- _Instructions to follow_: Pick out every line of the entries below where "agent" occurs, and copy those lines.

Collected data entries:
= = =

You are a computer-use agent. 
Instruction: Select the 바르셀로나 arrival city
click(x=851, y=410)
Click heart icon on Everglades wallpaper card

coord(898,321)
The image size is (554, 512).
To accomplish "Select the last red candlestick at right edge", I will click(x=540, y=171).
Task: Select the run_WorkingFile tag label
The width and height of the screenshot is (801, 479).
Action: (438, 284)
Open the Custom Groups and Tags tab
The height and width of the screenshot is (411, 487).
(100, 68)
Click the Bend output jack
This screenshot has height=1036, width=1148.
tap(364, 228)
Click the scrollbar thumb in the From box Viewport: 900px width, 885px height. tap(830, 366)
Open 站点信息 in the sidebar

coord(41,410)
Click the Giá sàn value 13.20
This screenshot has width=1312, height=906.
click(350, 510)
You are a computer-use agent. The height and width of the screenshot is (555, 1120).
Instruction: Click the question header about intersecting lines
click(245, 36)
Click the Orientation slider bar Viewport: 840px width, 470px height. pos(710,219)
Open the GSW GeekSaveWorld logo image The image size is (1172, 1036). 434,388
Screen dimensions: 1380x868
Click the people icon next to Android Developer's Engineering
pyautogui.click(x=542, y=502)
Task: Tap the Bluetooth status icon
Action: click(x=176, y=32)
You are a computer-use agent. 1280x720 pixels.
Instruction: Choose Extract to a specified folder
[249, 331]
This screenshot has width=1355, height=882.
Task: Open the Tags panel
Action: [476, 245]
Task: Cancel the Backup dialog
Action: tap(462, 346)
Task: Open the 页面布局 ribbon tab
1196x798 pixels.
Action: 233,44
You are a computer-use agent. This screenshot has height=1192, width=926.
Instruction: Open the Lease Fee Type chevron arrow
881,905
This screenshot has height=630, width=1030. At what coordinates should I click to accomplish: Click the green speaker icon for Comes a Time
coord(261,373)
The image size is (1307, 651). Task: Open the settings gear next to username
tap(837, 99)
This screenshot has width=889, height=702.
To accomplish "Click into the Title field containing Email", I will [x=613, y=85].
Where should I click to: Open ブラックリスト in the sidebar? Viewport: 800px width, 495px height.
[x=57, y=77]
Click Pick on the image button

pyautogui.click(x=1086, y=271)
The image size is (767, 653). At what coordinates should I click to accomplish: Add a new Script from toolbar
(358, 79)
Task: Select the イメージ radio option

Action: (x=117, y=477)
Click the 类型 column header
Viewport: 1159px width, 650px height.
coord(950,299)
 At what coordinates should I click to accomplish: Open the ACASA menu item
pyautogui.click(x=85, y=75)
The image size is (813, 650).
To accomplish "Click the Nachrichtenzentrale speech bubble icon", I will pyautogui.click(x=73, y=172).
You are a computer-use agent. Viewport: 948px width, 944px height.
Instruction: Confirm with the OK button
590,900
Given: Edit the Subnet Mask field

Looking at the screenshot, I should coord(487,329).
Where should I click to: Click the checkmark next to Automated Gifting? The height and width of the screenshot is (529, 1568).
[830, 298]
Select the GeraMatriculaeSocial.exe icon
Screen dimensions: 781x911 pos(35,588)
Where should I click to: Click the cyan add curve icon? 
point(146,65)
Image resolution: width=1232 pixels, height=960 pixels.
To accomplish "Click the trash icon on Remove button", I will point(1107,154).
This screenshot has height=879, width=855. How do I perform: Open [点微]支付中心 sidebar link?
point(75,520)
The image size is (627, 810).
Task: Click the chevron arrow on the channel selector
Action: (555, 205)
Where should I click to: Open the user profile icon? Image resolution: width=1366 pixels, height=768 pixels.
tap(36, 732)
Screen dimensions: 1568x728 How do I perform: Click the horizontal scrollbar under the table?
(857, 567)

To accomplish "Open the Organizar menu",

= = =

- _Answer box_:
You are a computer-use agent. 
You are a computer-use agent. The height and width of the screenshot is (555, 1120).
You are a computer-use agent. 1280x720 pixels.
You are a computer-use agent. This screenshot has height=1192, width=926.
You are a computer-use agent. Viewport: 948px width, 944px height.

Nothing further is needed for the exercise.